Descontos em meio à pandemia
Além dos pedidos de alterações nos índices de reajuste, há também decisões que preveem redução dos aluguéis em períodos em que os shoppings estavam fechados ou então descontos referentes à 2020. A isenção total, pedida em alguns casos, não têm se sustentado.
No Rio de Janeiro, desembargadores da 27ª Câmara Cível do TJRJ aceitaram, em 24 de março, recurso da BPS Shopping Center, responsável pelo Botafogo Praia Shopping, após uma lojista de brinquedos (Safira e Esmeralda Comércio de Brinquedos) ter obtido redução de 50% no valor do aluguel da loja em meio à pandemia. Inicialmente, ela havia pedido a isenção completa dos valores, embora o shopping já houvesse oferecido descontos nos aluguéis de abril a outubro de 2020, chegando a 90%. Assim, o lojista voltou aos pagamentos propostos para o período.

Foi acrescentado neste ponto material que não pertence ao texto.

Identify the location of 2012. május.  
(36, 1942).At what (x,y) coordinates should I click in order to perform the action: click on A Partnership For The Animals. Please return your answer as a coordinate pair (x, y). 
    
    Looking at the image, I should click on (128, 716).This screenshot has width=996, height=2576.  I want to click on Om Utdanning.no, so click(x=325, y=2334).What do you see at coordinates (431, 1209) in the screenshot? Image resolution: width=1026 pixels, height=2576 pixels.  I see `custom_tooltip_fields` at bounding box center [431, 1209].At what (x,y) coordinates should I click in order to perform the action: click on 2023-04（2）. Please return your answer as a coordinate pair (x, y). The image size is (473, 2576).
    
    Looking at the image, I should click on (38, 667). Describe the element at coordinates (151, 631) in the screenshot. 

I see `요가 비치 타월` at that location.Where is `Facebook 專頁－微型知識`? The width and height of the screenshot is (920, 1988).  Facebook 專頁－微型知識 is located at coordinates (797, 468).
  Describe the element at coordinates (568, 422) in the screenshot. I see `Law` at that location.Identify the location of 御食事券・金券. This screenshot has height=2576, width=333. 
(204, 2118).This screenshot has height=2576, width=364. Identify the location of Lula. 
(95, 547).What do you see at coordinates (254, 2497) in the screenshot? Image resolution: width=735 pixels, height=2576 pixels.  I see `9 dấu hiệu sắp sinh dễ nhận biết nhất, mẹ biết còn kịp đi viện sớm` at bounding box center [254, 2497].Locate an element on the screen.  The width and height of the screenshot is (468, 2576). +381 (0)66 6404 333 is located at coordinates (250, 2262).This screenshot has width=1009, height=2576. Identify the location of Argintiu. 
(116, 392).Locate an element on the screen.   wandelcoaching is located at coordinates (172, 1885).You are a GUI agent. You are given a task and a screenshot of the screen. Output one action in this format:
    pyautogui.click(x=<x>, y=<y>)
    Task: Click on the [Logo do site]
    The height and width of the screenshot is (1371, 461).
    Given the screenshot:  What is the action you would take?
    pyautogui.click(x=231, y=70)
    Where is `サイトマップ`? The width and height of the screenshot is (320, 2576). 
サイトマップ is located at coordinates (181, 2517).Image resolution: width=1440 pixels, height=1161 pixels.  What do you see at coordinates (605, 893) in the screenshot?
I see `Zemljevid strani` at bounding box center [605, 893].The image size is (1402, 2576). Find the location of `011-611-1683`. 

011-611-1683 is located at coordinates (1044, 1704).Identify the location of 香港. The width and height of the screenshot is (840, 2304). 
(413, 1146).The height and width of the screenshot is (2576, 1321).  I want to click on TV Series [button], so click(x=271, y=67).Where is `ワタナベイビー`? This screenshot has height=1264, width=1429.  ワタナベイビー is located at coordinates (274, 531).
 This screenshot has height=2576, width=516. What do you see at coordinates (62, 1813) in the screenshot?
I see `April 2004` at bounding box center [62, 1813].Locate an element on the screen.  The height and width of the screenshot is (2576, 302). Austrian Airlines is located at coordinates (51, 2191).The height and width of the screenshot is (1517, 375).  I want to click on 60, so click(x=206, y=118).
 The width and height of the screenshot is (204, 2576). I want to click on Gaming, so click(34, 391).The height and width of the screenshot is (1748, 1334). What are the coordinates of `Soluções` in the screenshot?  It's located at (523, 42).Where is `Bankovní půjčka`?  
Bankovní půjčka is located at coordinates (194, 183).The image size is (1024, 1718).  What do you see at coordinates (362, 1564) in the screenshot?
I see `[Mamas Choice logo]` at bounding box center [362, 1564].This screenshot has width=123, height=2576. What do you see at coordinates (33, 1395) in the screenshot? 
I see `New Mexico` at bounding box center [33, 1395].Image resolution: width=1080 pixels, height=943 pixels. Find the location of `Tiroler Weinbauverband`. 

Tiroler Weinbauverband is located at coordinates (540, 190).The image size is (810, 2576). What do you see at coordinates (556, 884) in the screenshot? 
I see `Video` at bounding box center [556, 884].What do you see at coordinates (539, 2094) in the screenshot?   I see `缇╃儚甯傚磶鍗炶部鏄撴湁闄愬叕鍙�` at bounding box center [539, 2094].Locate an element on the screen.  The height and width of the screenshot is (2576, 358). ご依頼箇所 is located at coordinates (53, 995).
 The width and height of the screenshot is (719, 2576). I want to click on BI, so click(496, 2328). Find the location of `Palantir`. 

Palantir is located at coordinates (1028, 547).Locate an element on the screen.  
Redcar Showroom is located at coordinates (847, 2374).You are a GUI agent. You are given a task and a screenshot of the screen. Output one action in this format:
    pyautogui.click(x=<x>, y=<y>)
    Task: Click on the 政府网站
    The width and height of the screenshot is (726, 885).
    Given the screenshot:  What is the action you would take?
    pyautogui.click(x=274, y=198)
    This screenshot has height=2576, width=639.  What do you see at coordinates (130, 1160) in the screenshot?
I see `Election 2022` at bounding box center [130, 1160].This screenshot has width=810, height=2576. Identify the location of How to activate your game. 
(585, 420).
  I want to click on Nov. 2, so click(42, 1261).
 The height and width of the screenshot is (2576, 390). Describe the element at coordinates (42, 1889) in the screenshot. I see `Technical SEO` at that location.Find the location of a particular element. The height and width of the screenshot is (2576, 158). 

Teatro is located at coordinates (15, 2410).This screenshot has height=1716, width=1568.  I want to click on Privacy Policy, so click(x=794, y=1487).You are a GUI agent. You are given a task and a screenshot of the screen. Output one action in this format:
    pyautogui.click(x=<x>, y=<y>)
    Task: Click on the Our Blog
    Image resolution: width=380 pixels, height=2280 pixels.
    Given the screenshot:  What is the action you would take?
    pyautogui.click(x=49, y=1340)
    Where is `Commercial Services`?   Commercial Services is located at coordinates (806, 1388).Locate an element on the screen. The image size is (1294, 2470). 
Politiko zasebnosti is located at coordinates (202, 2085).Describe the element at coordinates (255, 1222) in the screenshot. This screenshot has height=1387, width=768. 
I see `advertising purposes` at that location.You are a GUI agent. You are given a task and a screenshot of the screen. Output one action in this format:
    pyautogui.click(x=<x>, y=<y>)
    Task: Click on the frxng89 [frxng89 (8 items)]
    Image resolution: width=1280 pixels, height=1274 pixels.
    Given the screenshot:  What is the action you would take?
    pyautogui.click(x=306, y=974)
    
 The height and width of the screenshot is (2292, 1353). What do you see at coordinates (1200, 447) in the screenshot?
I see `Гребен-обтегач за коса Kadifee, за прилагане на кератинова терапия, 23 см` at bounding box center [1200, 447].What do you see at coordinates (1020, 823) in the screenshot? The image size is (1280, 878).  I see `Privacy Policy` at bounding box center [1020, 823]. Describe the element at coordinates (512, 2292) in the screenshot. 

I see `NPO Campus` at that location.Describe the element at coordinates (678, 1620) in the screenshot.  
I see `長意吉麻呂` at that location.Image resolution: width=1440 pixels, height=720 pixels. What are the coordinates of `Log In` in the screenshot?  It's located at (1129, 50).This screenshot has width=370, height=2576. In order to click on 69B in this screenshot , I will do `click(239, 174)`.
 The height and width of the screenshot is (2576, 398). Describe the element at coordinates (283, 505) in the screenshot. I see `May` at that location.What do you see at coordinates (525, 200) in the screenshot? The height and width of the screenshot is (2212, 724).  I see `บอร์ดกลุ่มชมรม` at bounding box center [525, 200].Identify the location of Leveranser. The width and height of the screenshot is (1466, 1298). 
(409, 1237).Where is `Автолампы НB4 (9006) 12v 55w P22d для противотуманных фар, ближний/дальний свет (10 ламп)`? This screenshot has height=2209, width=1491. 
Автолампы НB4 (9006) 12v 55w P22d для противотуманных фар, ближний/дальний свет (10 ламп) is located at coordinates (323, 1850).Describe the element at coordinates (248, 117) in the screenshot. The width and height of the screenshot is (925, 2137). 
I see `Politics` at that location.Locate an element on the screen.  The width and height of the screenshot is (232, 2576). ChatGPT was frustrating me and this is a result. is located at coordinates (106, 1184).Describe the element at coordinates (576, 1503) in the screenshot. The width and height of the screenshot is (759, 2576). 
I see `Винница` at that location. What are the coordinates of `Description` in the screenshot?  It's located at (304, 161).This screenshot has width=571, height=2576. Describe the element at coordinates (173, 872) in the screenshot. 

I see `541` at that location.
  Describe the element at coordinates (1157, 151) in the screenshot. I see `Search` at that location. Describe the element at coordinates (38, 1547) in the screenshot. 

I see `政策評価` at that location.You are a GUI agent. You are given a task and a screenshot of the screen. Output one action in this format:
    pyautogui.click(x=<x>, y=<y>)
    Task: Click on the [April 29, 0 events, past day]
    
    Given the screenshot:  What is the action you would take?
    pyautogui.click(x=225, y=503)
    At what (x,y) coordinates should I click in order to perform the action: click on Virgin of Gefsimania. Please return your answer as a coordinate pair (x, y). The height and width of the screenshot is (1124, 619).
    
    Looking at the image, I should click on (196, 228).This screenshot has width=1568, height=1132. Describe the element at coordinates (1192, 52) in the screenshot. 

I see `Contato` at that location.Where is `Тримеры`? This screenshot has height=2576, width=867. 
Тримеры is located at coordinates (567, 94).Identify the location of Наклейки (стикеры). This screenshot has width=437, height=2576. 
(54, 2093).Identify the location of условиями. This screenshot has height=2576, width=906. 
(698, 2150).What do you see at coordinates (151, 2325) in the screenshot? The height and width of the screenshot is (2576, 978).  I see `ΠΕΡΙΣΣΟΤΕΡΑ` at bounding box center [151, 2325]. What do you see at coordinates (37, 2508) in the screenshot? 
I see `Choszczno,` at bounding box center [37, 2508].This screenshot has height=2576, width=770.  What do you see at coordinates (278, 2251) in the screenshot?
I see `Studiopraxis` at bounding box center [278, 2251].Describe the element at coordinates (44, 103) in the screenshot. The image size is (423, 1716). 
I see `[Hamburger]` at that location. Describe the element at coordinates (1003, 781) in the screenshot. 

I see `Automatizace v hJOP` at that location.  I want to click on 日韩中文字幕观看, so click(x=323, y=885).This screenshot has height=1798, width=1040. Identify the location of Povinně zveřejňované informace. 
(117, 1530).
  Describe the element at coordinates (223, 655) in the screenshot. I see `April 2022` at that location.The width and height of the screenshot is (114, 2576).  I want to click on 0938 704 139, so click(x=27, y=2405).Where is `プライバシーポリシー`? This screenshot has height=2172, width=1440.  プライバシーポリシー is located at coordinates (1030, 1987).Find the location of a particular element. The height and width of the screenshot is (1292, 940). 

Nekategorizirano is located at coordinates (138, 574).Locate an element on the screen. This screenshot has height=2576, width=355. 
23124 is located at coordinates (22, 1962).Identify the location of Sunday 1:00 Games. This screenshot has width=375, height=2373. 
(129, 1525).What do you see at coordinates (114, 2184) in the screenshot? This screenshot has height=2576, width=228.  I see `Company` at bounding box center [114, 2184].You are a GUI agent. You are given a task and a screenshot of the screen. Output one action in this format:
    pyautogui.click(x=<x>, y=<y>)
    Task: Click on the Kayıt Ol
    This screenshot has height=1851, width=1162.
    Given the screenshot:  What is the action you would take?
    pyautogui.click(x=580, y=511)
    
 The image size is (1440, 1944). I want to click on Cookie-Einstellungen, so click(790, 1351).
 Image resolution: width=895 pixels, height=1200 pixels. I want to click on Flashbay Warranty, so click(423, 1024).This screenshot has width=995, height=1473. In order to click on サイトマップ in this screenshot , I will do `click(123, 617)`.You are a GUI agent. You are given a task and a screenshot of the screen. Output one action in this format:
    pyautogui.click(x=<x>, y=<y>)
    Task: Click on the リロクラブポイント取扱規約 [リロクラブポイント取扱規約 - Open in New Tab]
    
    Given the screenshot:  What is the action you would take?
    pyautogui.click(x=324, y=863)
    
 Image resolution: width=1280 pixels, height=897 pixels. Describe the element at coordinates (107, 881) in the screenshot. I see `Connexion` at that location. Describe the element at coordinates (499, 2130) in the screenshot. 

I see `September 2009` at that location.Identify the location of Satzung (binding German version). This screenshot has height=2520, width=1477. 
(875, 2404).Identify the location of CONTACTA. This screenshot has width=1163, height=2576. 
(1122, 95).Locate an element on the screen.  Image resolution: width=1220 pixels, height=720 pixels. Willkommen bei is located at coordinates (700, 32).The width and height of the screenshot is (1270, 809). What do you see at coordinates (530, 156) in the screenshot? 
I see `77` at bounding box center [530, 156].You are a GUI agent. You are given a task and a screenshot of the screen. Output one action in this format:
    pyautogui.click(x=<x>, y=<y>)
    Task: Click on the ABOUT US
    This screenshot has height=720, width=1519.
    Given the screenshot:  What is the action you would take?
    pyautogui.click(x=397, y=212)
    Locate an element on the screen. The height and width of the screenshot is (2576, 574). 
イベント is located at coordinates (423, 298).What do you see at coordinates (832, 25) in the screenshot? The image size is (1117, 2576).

Há situações semelhantes em São Paulo. A administradora de shoppings Praiamar, de Santos, litoral de São Paulo, após pedido de lojista, deverá receber metade do valor do aluguel no segundo semestre de 2020, segundo decisão de desembargadores da 27ª Câmara de Direito Privado do Tribunal, em 23 de março. A relatora Angela Lopes menciona que a decisão “atendeu aos princípios da razoabilidade e da proporcionalidade, sem que onerasse em demasiado as partes, e possibilitou a continuidade da atividade comercial”. Agora, estaria em disputa a continuidade do desconto para 2021.
Também após pedido de isenção de aluguéis durante a pandemia, a 32ª Câmara de Direito Privado do TJSP determinou a redução de 50% do pagamento de locação — a disputa era entre Casa de Animais Santa Clara São Francisco e a administradora Vipasa. O argumento para não zerar o aluguel considera que o “locador foi igualmente atingido pela situação imprevista”, conforme afirma o relator Luis Fernando Nishi, em decisão de 19 de março.
Em linhas gerais, nas decisões paulistas nos primeiros meses deste ano, os shopping centers têm obtido situações, senão no meio termo, mais favoráveis, sob o argumento de que a pandemia afetou a todos os agentes.